Improved understanding of flow and radionuclide transport in vadose zone sediments is fundamental to future planning involving radioactive materials. To that end, long‐term experiments were conducted at the Savannah River Site (SRS), where a series of lysimeters containing sources of different Pu oxidation states were placed in the shallow subsurface and exposed to the environment for 2 to 11 yr. After the experiments, Pu activity concentrations were measured along vertical cores from the lysimeters. Plutonium distributions were anomalous in nature—transport from oxidized Pu sources was less than expected, and a small fraction of Pu from reduced sources moved more. Studies conducted with these lysimeter sediments indicated that surface‐mediated, oxidation–reduction (redox) reactions may be responsible for the anomalies.

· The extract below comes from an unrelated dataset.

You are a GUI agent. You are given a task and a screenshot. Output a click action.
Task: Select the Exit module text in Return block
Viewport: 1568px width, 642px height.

This hypothesis is tested by performing transient Pu transport simulations that include retardation and first‐order redox reactions on mineral surfaces within a steady‐state flow field. These simulations affirm the consistency of the surface‐mediated, redox hypothesis with observed Pu activity profiles below the source. Such profiles are captured well by a steady‐state, net downward flow model. The redox model explains how Pu(V/VI) sources release activity that moves downward more slowly than expected, and how Pu(III/IV) sources result in a small fraction of activity that moves downward farther than expected. The calibrated parameter values were robust and well defined throughout all simulations. Approximate retardation factors for Pu(V/VI) were 15, and for Pu(III/IV) were 10,000. For these values, k o averaged 2.4 × 10 −7 h −1 ; k r averaged 7.1 × 10 −4 h −1 (standard deviations are 1.6 × 10 −7 h −1 and 1.6 × 10 −4 h −1 respectively).